■ **Directive**
Copy out the data word for word, starting at the line that contains "Given: Follow the Upgrade link" and ending at the line that contains "Looking at the".

=== Material for this exercise ===

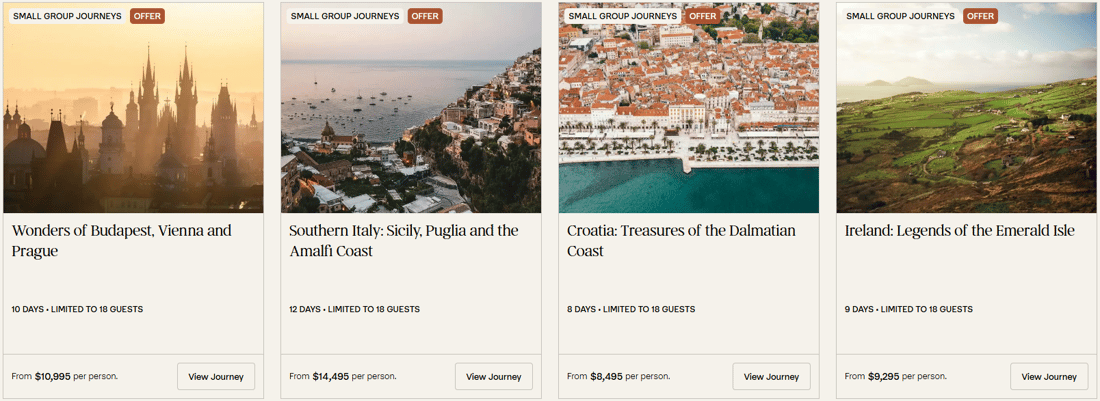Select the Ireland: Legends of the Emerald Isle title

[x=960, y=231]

===
=== Material for this exercise ===

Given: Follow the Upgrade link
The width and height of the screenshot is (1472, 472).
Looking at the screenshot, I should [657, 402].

===

■ **Solution for this task**
Given: Follow the Upgrade link
The width and height of the screenshot is (1472, 472).
Looking at the screenshot, I should [657, 402].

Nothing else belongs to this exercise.